Work to be completed: The answer must restate every record word for word.

Stored data entries:
__________
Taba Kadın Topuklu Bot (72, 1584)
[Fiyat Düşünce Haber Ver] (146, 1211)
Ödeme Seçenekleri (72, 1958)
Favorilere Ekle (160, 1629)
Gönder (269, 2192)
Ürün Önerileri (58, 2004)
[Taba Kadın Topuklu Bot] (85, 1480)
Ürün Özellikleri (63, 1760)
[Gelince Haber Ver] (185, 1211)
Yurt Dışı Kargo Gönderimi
__________
Solution for this exercise:
Taba Kadın Topuklu Bot (72, 1584)
[Fiyat Düşünce Haber Ver] (146, 1211)
Ödeme Seçenekleri (72, 1958)
Favorilere Ekle (160, 1629)
Gönder (269, 2192)
Ürün Önerileri (58, 2004)
[Taba Kadın Topuklu Bot] (85, 1480)
Ürün Özellikleri (63, 1760)
[Gelince Haber Ver] (185, 1211)
Yurt Dışı Kargo Gönderimi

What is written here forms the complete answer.